Other aspects of a profit-oriented future are more discouraging. Take the uses of protocols as example. Instead of an integrated, uniformly funded neighborhood health center ideally matching tasks to doctor or paramedic or computer, with ongoing personal contact, we might well see competing moneymaking Health Maintenance Organizations that provide several plans under their proclaimed mandate of American “pluralism.” Some would offer a cafeteria-style economy model relying very heavily on protocols administered by a fleet of paramedics, even when inappropriate, while making excessive use of automated historytaking and diagnosis. Others might provide a deluxe plan of personal, specialist care, even when unnecessary. If this seems like an ungraciously cynical projection, consider our present system, in which residents, interns, or medical students provide much primary care for the poor in cramped, overbusy outpatient departments, while high-priced internists care for the wealthier. In their eagerness to extend care to the millions who now receive none, protocol advocates (as well as their computerized colleagues) will have to be careful lest they become instruments of a futuristically stratified health care business.
One final point, probably the most crucial: we must not assume, as we so often have, that any problem can be solved merely by the application of more technology and more hardware. In the case of medicine, far-reaching cultural and economic changes will have to take place before we can develop an optional health care system— changes which need have nothing whatever to do with machines or automation.

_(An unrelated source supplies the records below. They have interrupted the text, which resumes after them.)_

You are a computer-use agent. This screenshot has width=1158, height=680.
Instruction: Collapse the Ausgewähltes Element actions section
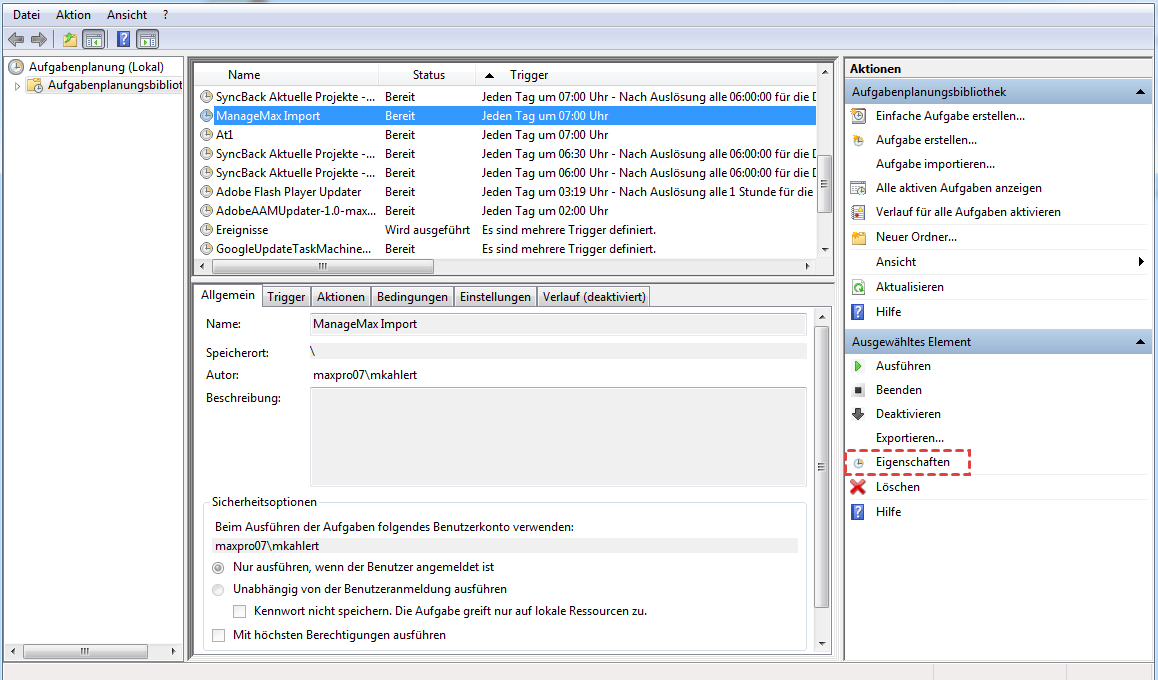point(1139,342)
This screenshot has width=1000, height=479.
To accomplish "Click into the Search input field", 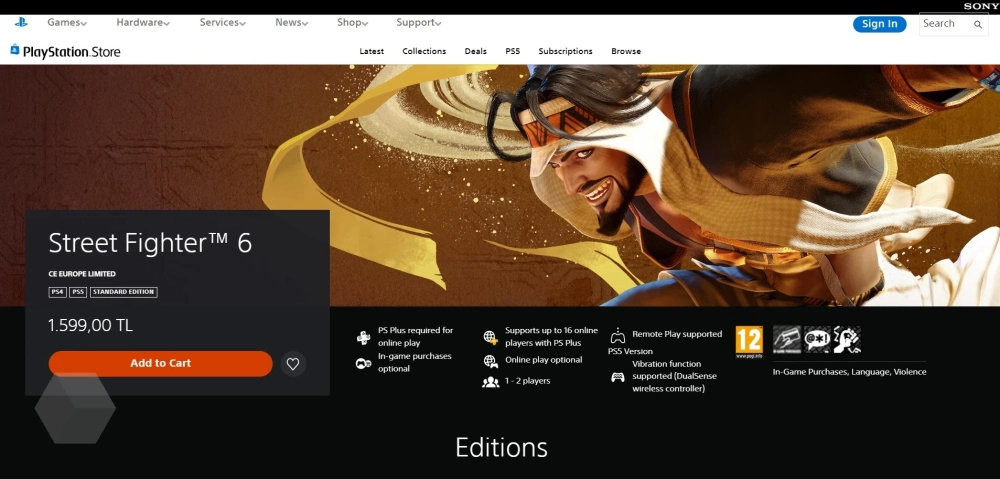I will coord(943,24).
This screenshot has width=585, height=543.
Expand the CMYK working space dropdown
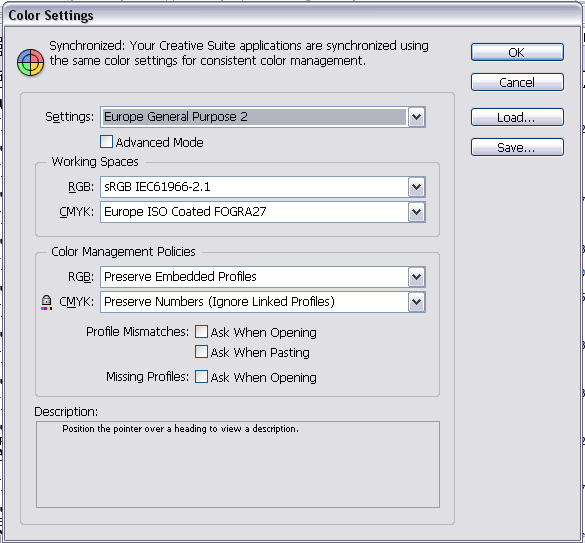[416, 212]
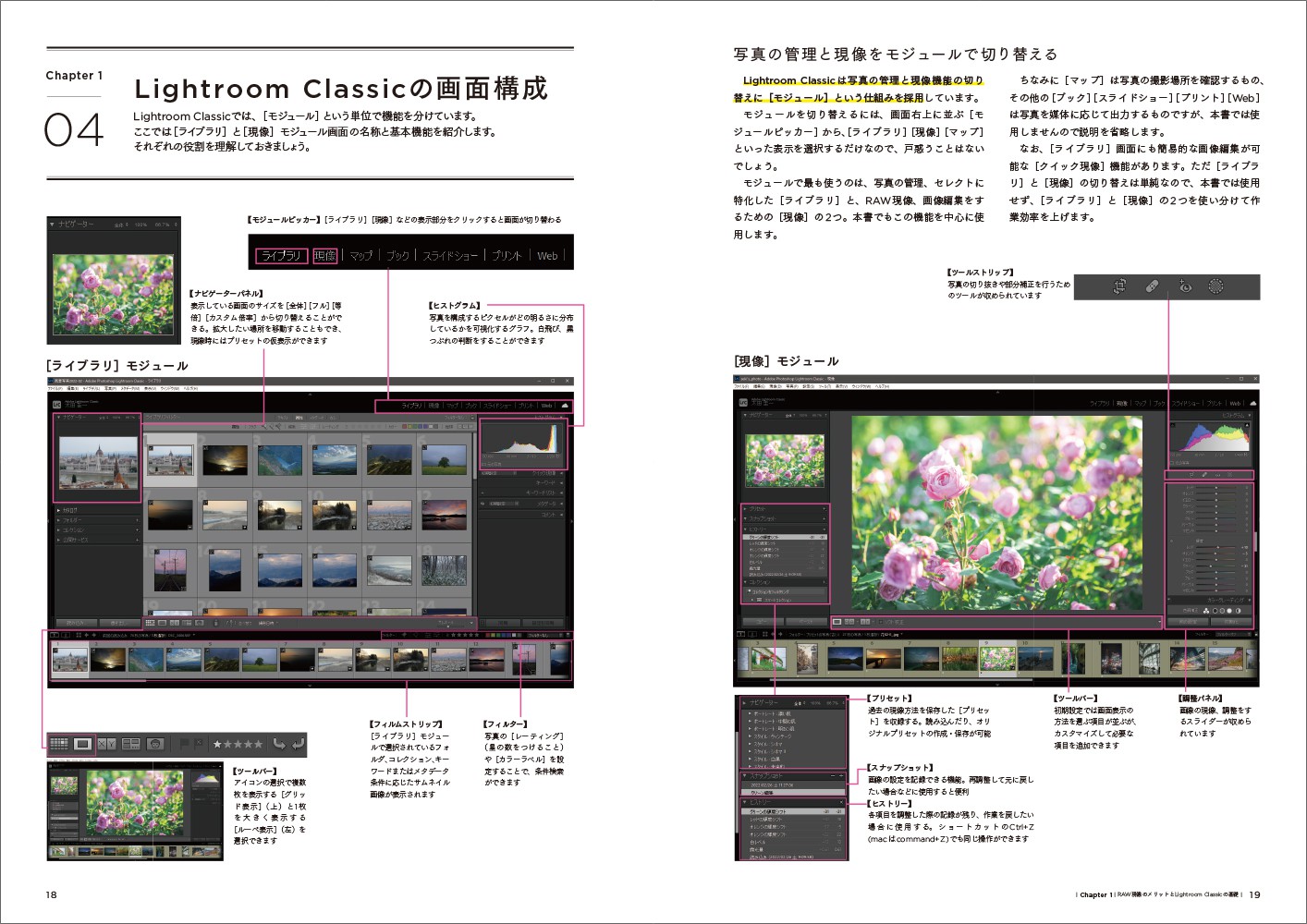Viewport: 1307px width, 924px height.
Task: Switch to ライブラリ module in enlarged picker
Action: 281,256
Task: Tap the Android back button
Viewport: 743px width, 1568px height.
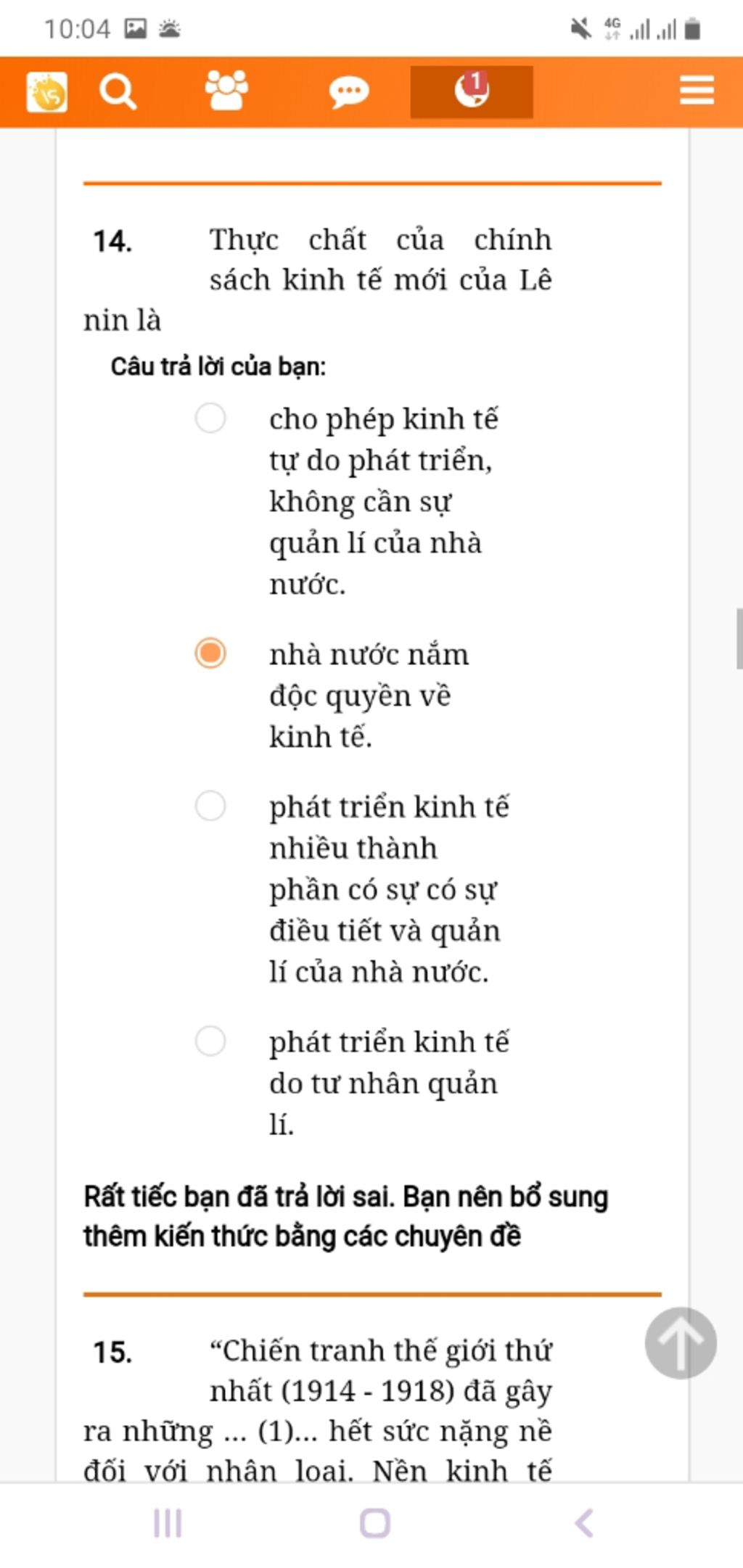Action: click(x=584, y=1523)
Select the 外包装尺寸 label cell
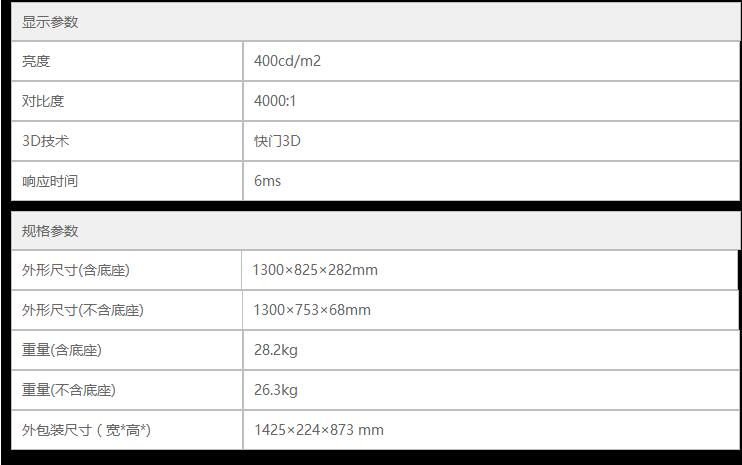742x465 pixels. (86, 430)
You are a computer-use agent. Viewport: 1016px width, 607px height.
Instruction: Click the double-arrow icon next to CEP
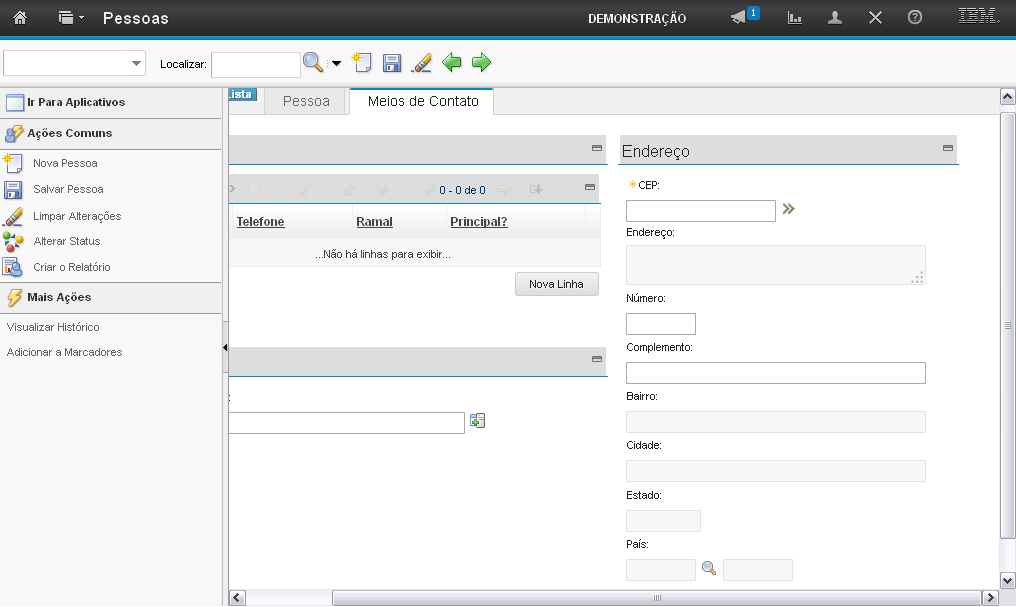(789, 210)
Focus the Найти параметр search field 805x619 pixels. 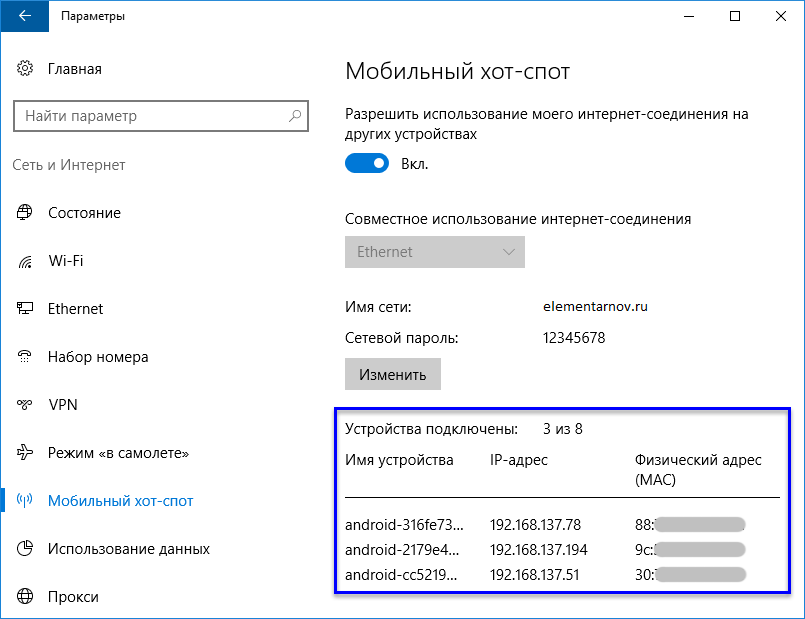click(x=150, y=116)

A computer, or a “patient’s assistant,” can improve the quality of care or render it mediocre; it can be a means of freeing medical talent for larger questions, or just larger incomes; it can increase the dignity of healing or it can cheapen and degrade the experience. These are outcomes that are relatively independent of the technology itself; as we have learned so often and so painfully, it is the social uses to which we put these capabilities that are crucial. If we don’t allow a blind technological imperative to squeeze all that is human out of the healing process, if we don’t let lust for maximized profit margins contaminate even more of medicine, these tools may play a role in ending the crisis of health care delivery we now face. But if we choose to approach these problems as we have approached so many others in this century, even pulling out all the plugs won’t help.